Запоздалая оттепель, Кэрны - Эльмира Нетесова
Шрифт:
Интервал:
Закладка:
— Никого не увидела?
— Нет. Успели в чей-нибудь двор заскочить либо спрятались на дереве. Темно. Да и что теперь? Сбежавшего не поймаешь! Верно, Кузьма? — спросила Анна. Тот согласно
кивнул головой.
Отдохнуть ему уже не удалось. В этот день, постелив полы на кухне, вечером ушел Кузьма из дома
Анны. Не хотел брать деньги с вдовы. Но та заставила, сказав убедительно:
— Не берут с родни, с друзей. Мы покуда никем не стали тебе. А несчастных — полон свет. На всех даром работать — жизни не хватит. Вот если надумаешь к нам прийти насовсем, тогда другое дело. А пока я тебя зазвала, не твоя на то была воля, не сердце привело. Потому не обижай. Не нищие мы. Не последний кусок доедаем. Коли просили тебя, не за спасибо! И впредь, ежли позову, не откажи. Ну а сам свернешь, своей волей — завсегда тебе рады будем. Не обессудь, коли где не так. Мы — простые люди. Что на сердце, то и на языке. Не суди строго. И за помощь спасибо! Выручил! Не побрезговал нами…
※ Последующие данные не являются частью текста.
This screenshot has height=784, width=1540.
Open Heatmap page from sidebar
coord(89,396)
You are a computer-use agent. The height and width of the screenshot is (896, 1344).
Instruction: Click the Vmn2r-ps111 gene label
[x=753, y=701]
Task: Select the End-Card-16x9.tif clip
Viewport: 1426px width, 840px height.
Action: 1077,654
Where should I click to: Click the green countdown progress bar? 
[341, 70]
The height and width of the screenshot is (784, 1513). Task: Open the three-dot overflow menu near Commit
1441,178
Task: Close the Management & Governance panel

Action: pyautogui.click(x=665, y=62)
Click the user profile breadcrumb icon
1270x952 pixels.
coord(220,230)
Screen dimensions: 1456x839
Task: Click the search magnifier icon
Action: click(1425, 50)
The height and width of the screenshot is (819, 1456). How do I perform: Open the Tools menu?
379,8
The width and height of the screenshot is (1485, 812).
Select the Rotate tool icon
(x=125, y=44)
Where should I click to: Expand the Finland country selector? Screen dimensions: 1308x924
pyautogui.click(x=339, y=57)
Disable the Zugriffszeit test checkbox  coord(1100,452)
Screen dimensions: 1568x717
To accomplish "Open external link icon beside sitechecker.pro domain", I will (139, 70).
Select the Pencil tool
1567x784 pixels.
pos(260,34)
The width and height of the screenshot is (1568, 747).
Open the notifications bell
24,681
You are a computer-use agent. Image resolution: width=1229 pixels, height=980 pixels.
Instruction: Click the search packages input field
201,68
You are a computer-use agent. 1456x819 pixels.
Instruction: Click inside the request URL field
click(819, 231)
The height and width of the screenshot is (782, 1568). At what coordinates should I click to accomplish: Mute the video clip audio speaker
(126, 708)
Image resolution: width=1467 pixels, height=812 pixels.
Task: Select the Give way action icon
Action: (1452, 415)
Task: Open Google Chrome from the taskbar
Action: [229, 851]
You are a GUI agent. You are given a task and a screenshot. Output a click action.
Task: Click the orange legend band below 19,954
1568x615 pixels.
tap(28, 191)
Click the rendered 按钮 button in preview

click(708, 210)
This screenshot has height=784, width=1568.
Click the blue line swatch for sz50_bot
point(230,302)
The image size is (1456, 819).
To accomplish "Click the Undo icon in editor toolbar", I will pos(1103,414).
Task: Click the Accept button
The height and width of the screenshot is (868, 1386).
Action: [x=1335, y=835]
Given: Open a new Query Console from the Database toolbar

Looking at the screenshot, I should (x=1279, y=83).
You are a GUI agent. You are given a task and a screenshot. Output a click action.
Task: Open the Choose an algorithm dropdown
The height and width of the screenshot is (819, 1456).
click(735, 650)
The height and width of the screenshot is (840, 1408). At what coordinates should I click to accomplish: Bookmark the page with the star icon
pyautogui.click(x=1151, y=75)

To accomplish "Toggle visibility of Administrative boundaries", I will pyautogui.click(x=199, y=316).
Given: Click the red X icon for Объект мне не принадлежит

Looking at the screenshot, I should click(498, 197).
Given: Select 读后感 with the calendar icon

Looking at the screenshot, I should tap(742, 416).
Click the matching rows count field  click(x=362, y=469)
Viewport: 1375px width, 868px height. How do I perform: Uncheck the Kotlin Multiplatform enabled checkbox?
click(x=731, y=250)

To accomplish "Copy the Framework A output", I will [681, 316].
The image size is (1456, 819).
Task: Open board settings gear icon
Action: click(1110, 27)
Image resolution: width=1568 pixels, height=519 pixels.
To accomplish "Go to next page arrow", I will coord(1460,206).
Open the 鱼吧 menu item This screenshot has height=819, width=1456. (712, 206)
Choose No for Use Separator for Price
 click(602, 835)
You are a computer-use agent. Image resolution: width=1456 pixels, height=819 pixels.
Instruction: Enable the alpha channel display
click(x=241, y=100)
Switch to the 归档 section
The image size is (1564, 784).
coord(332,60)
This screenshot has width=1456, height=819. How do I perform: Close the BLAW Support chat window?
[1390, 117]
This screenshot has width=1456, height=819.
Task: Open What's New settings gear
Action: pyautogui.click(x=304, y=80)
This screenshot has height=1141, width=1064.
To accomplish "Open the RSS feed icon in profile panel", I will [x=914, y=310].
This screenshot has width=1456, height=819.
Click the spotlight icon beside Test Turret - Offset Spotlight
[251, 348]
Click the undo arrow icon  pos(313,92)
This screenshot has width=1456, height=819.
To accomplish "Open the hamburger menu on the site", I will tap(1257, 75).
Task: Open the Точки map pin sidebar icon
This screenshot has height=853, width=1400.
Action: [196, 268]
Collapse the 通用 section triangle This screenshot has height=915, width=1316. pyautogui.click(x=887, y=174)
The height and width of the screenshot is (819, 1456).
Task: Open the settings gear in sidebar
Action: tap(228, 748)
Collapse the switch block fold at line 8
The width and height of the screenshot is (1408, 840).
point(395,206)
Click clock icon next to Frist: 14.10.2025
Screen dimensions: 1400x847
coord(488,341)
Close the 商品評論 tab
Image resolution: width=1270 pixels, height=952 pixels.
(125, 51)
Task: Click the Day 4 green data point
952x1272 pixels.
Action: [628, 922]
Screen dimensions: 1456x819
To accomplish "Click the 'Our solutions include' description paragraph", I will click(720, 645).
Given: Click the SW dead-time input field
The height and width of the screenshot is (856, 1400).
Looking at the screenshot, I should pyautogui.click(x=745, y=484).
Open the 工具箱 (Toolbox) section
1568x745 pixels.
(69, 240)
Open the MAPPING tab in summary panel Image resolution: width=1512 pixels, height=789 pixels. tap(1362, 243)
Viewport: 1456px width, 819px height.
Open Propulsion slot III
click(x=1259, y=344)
Кузьма недолго ожидал автобус. Мельком глянул на окна Анны. Две женщины смотрели на него благодарно, улыбчиво, ожидающе…
Нервно дернулась занавеска в Шуркином окне. Значит, тоже смотрит. Но скрываясь за тюлем, чтоб не заметили.
«Эх, бабы! Где вы врете, где искренни бываете — кто поймет? А и мне нынче разобраться тяжко. Вот задача! Хотя о чем печалюсь? Две бабы лучше, чем ни одной! Так и Максим болтает всегда!» — улыбался Кузьма, входя в автобус. И вскоре вышел у стардома.
…Шурка, увидев, что столяр уехал, решила навестить соседок. Взяв несколько оладьев для угощения — все ж повод, — стукнула в окно. Анна, завидев ее, злорадно усмехнулась.
— Не выдержала! Прибежала! — кивнула бабке.
Та тихо рассмеялась.
— Входи! Чего топчешься? У нас дверь всегда открыта. Почему не заглядывала столько дней? — провела соседку на кухню.
— Да ты занята была! Чего мешаться? Вот и не приходила! Раз Кузьма у тебя был, значит, что-то делал, — глянула на полы и добавила: — Вишь, полы перебрал. Всюду
иль только на кухне?
— Ну, дай вам Бог! Пусть с новыми полами и счастье в дом придет! Не все же в нашей жизни зимние стужи переживать! Глядишь, хоть в твои окна весна заглянет! — говорила Шурка, угощая соседок горячими оладьями.
— Спасибо, Шурка, на добром слове! Может, твои послания Бог услышит. Вот если б все так-то были добры. А то вчера какие-то злыдни окно нам побили, — глянула на Шурку пристально. Та на секунду смутилась, покраснела, но вскоре взяла себя в руки.
— Мне тоже лавку, что у калитки стояла, с корнем вывернули и унесли. А Спроси, кому нужна гниль? Из озорства. Людям делать не хрен!
— Кто-то в окно подглядывал, не иначе! — продолжила Нюрка.
— А что у нас, у вдов, видеть? — отмахнулась Шурка, а по спине дрожь прошла: «Уж не приметила ль?»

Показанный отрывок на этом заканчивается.